More than 40 percent of U.S. cases have been reported in just five states: California, Florida, Texas, New York and Georgia.

New York, however, which was an early epicenter of the outbreak, has largely gotten the disease under control. Its Saturday positivity rate — the rate of positive results out of total coronavirus tests — was 0.78 percent, the lowest since the pandemic started.

“Our daily numbers remain low and steady, despite increasing infection rates across the country, and even in our region — and we had the lowest one-day positive rate since we started,” Gov. Andrew Cuomo said in a statement reported by CNN. “That’s an incredible achievement, all thanks to the hard work of New Yorkers.”

The other states have not been so successful.

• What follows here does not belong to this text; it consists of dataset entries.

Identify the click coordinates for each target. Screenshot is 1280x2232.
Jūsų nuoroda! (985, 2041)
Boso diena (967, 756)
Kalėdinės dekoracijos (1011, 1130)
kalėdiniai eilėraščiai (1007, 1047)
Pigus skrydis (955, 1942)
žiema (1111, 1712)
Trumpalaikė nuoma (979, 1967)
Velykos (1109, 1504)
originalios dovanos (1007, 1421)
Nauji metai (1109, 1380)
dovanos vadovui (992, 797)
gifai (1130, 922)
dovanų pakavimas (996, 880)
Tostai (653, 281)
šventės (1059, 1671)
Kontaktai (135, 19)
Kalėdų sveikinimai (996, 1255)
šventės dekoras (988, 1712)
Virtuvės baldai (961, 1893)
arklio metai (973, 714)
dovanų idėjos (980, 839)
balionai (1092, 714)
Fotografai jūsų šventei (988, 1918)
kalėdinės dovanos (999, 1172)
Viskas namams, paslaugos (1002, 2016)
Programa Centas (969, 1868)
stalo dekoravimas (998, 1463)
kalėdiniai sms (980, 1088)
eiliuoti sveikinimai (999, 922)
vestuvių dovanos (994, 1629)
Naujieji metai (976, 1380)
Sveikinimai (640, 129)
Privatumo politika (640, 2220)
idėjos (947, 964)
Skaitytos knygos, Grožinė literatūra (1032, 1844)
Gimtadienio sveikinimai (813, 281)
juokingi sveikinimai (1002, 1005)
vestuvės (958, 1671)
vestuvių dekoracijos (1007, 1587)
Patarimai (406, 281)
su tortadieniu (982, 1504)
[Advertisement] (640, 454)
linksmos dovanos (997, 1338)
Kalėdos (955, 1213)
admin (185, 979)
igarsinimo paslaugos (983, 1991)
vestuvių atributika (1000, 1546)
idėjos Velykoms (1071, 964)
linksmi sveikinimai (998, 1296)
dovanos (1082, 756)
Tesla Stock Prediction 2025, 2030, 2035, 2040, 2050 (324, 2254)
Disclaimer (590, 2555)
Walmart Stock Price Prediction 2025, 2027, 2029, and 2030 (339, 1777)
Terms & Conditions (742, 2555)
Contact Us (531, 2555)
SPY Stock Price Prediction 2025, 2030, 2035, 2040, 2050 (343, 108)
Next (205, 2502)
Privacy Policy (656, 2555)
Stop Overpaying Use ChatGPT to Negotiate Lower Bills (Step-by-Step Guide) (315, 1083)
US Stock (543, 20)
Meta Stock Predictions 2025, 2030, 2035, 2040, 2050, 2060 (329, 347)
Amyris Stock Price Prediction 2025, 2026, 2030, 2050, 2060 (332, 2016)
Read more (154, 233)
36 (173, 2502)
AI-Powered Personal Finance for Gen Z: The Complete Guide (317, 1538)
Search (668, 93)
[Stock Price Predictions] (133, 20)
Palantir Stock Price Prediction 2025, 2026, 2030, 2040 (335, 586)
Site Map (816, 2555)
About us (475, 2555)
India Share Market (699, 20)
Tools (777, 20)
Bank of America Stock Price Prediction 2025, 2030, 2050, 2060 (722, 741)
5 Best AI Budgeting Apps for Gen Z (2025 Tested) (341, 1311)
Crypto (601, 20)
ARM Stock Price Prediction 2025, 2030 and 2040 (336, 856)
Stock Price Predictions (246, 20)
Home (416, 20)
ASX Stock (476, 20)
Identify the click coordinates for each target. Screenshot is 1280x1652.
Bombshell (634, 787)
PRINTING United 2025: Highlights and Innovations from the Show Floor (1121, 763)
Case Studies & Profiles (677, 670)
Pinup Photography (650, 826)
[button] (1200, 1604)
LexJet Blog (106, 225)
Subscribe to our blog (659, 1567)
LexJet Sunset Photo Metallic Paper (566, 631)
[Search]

Florida reported more than 6,000 new cases for the 13th day in a row Sunday and Texas reported its highest ever seven-day positivity rate, at 19.41 percent.

The states with the most new cases compared to their populations in the past week were Florida, Louisiana and Mississippi, The New York Times reported.

Meanwhile, the University of Washington’s Institute for Health Metrics and Evaluation predicted the U.S. would see 300,000 coronavirus deaths by December, NPR reported. That would make COVID-19 the third leading cause of death in the country this year.